> _YOUR TASK_
Rewrite the lines starting with the one containing "Task: Click the right" and going on through the one containing "Action: (x=1204, y=706)", replacing "right handle" with "left handle" and leaving everything else unchanged.

— BEGIN RECORD EXCERPTS —

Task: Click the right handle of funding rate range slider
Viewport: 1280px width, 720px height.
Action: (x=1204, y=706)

— END RECORD EXCERPTS —
— BEGIN RECORD EXCERPTS —

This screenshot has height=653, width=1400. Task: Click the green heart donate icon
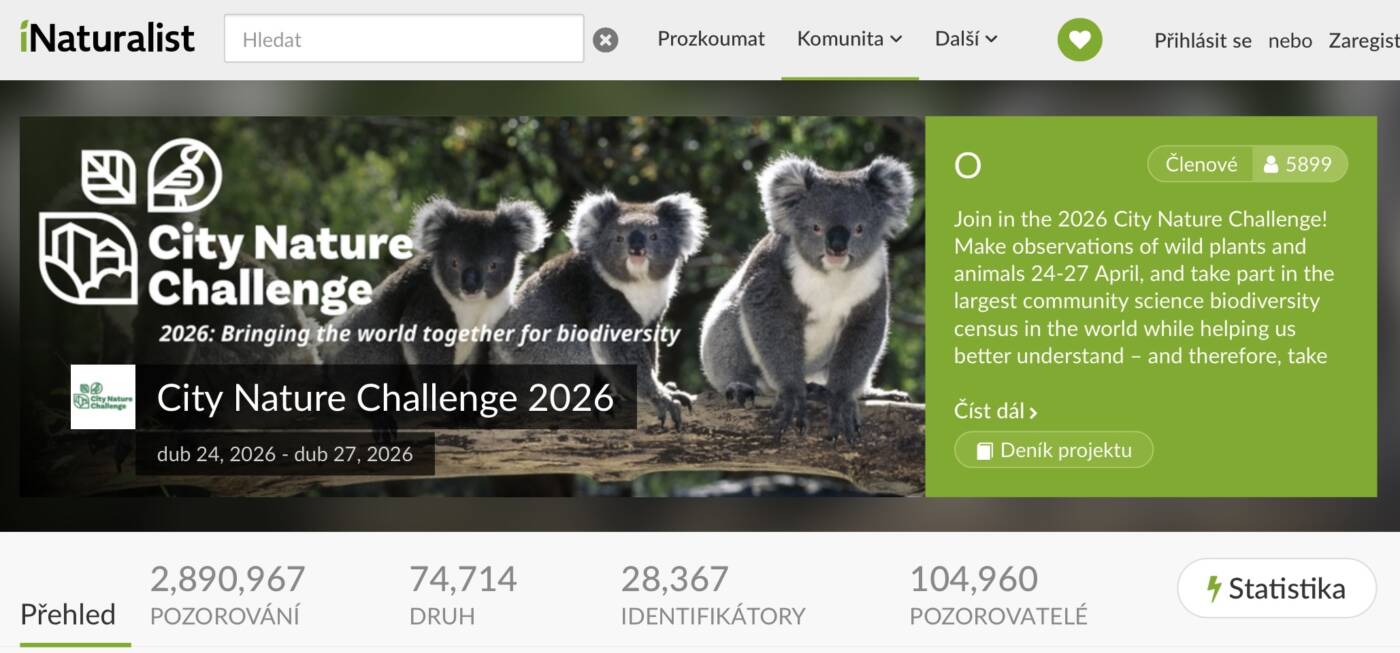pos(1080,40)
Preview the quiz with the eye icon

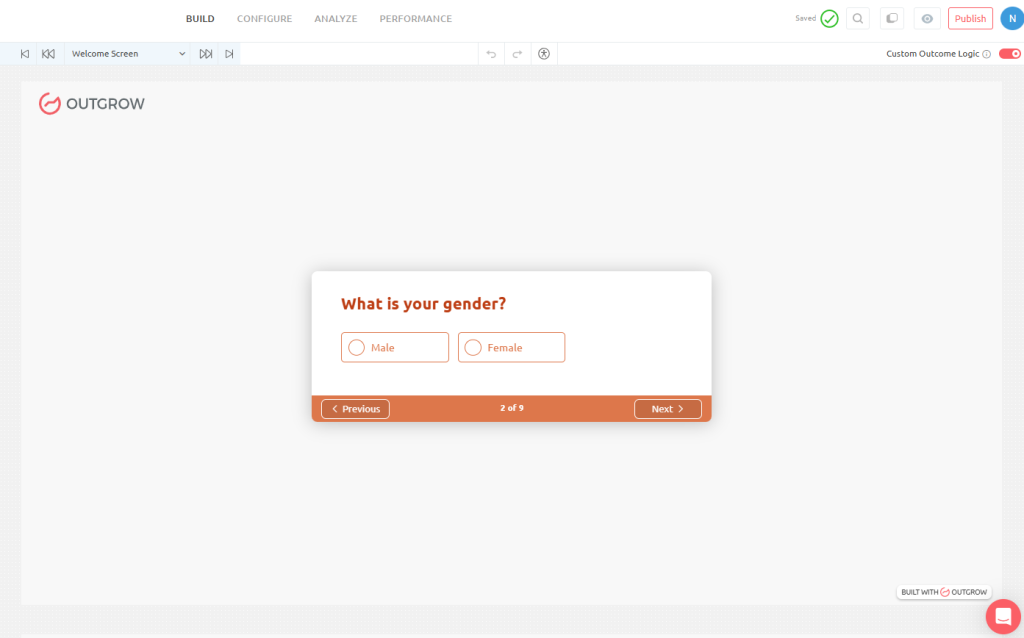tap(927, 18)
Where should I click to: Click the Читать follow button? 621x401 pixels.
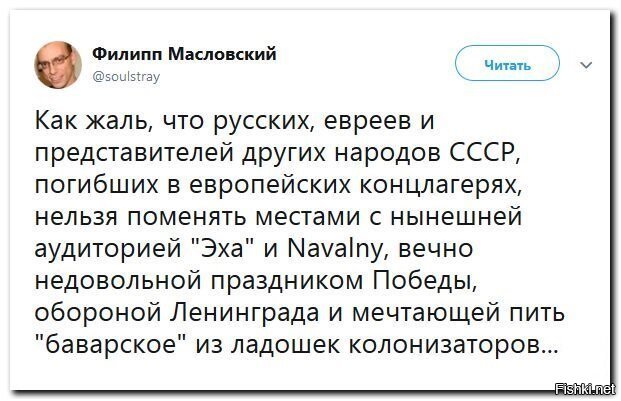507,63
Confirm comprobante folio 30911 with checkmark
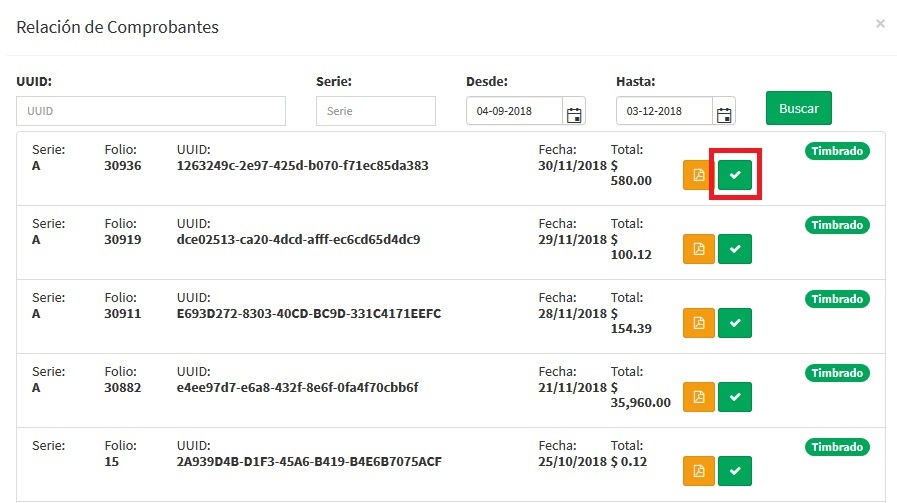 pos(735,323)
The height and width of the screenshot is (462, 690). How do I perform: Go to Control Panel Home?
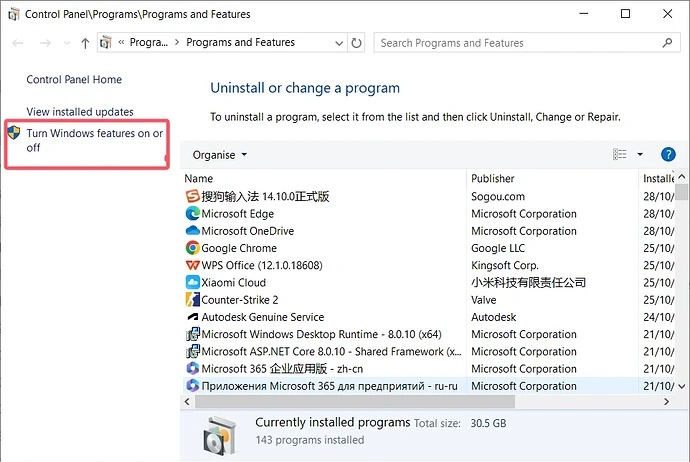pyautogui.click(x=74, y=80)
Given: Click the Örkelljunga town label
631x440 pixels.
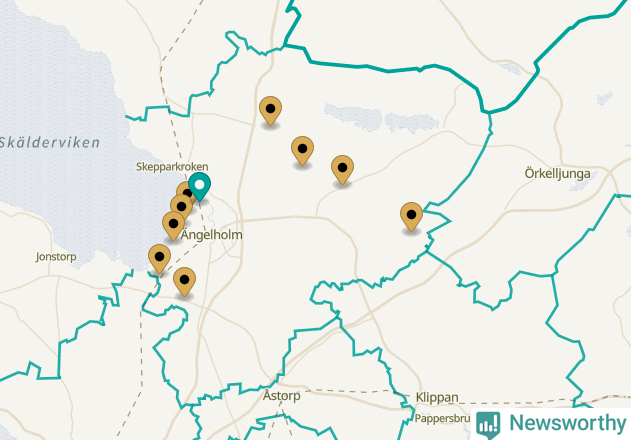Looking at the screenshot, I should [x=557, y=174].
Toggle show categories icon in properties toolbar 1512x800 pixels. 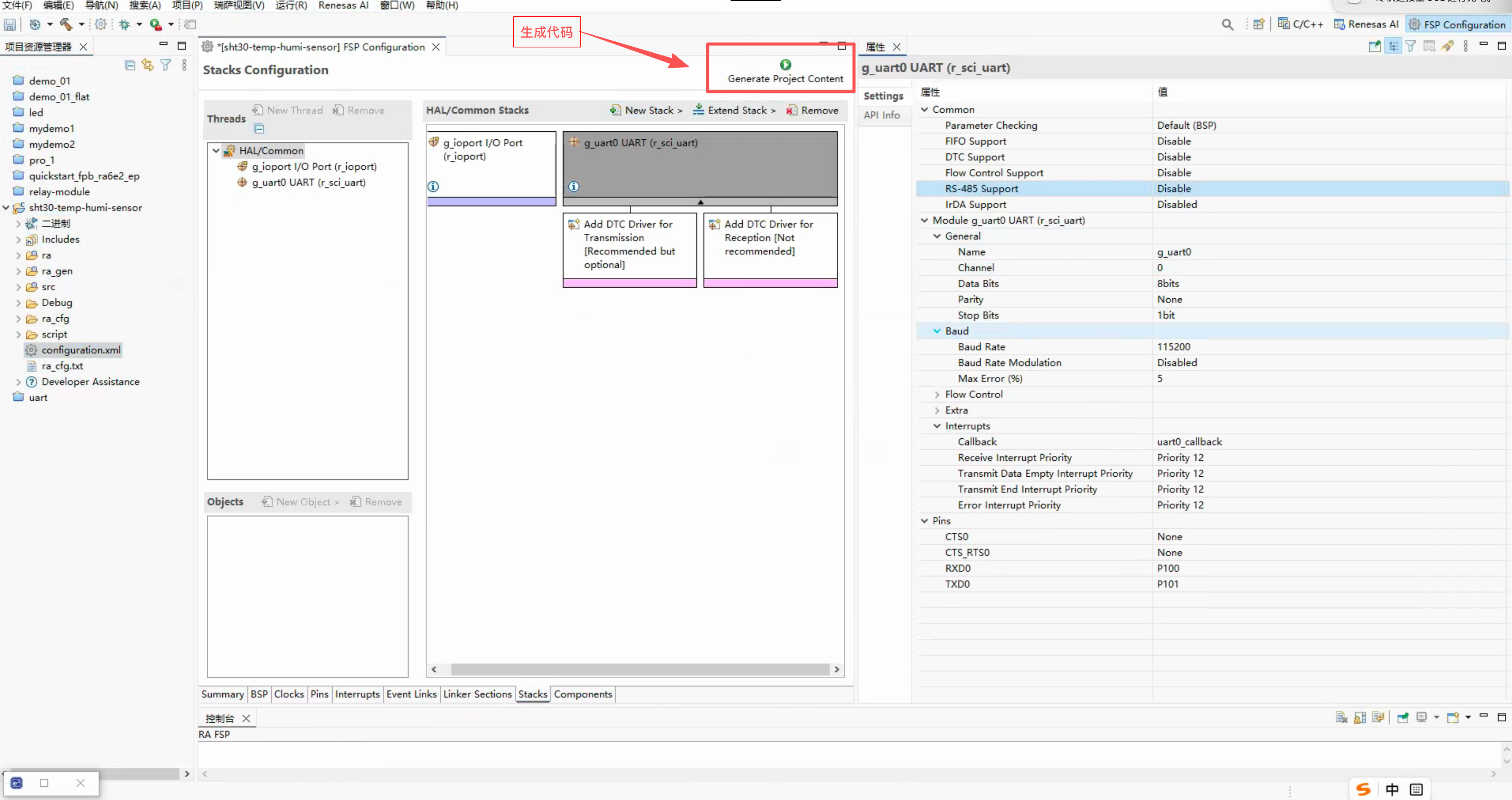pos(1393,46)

— END RECORD EXCERPTS —
— BEGIN RECORD EXCERPTS —

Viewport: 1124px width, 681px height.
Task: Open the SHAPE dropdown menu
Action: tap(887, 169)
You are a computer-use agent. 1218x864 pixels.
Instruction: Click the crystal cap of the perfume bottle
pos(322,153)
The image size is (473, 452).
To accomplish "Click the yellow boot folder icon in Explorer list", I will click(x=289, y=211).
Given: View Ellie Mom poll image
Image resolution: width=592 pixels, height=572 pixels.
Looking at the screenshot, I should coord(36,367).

— END RECORD EXCERPTS —

> _RESULT BELOW_
Task: Click the left handle of funding rate range slider
Viewport: 1280px width, 720px height.
Action: (x=1204, y=706)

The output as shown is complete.